Thus I'll say, "This post is exactly the sort of dickish thing this board needs less of.  Knock it off."  I'm well aware that Dice4Hire and DumbPaladin are not allowed to say such a thing to the same poster without reprisals.  And I'm well aware that the poster to whom I said that  cannot respond in kind without reprisals.  If they don't like it then they are completely in possession of a remedy, which is to simply not post dickish things in the first place.


----------



## Scott DeWar

If someone wants to post ish things, they can get an account over at Circvs Maximvs and get it out of thier system there.


----------



## Umbran

wedgeski said:


> And IMO closing a thread with some pointless generic comment is far more galling than calling out the reasons for doing so.




I used to moderate rather like DumbPaladin requests - very formal, proper, empty of emotional content, and all. 

And I got lots of complaints on it:  I was told I came across as cold, haughty, elitist, and a number of other things folks apparently didn't want to see in a moderator.  I specifically worked on changing the voice I used, and those complaints ceased.

Now, DumbPaladin complains the other way.

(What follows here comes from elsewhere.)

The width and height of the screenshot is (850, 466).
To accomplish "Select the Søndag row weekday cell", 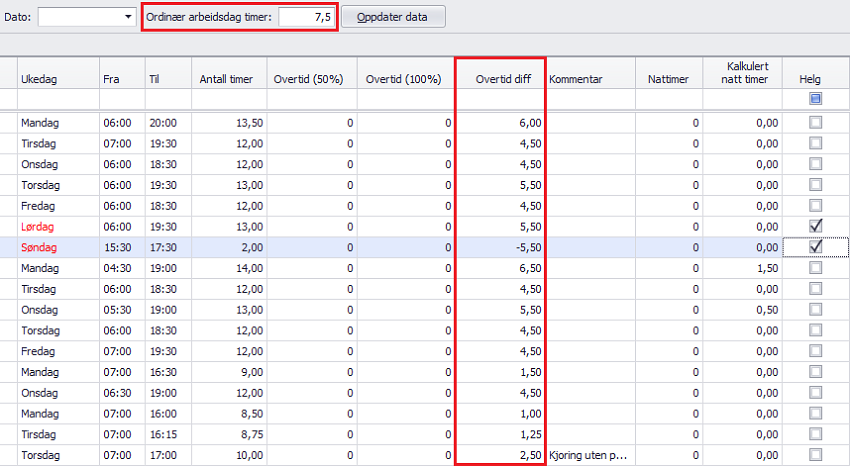I will point(58,247).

I think we may be in the realm of, "You can't please everyone all the time."


----------



## Raven Crowking

Umbran, for what little it is worth, I think your moderation has improved quite a bit over the last couple of years.


----------



## billd91

Rel said:


> You should follow me around more.  I am not averse to doing stuff like that.
> 
> I'm not here in order to insult people.  If I want to insult people on the internet I have a very productive venue for doing so already.  However I'm perfectly willing to point out unacceptable behavior by using strong terms that may serve to get people's attention (and not only the person that I'm calling down in the thread).  When doing so I try and make it a point to target the behavior, not the poster.

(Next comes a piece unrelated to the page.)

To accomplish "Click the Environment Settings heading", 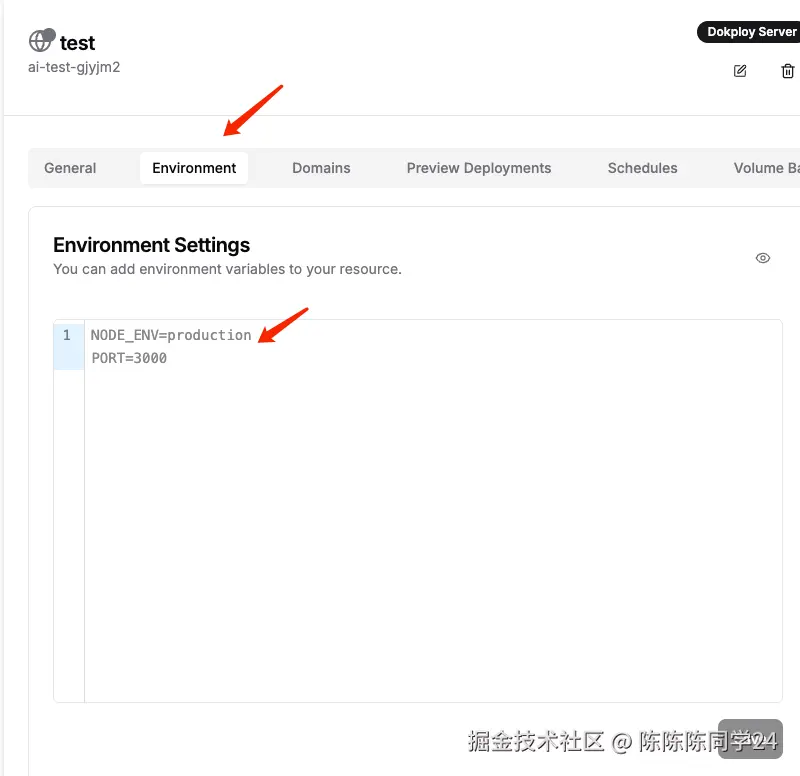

I'm in favor of calling out the specific behavior, tacking it right in the offending post and in a new post so that those of us following the thread from our last timestamp can see when it happened and the consequences (like "So and so will enjoying a 3 day vacation from ENWorld as a result"). I think the public shaming affords more impact on posting behavior than someone quietly disappearing. If someone is quietly banned from the thread/site, we can't tell if they were moderated or simply ended up too busy with regular life to participate for a while. Calling out the precipitating behavior removes the benefit of the doubt and lets you know exactly where that behavior leads.


----------



## Rel

billd91 said:


> I'm in favor of calling out the specific behavior, tacking it right in the offending post and in a new post so that those of us following the thread from our last timestamp can see when it happened and the consequences (like "So and so will enjoying a 3 day vacation from ENWorld as a result"). I think the public shaming affords more impact on posting behavior than someone quietly disappearing. If someone is quietly banned from the thread/site, we can't tell if they were moderated or simply ended up too busy with regular life to participate for a while. Calling out the precipitating behavior removes the benefit of the doubt and lets you know exactly where that behavior leads.




I'm right there with ya.


----------



## Scott DeWar

But of course, keep with the 'do not respond to this banning via rep point or posting. That is a good policy, IMHO.


----------



## DumbPaladin

Umbran said:


> I used to moderate rather like DumbPaladin requests - very formal, proper, empty of emotional content, and all.
> 
> And I got lots of complaints on it:  I was told I came across as cold, haughty, elitist, and a number of other things folks apparently didn't want to see in a moderator.  I specifically worked on changing the voice I used, and those complaints ceased.
> 
> Now, DumbPaladin complains the other way.
> 
> I think we may be in the realm of, "You can't please everyone all the time."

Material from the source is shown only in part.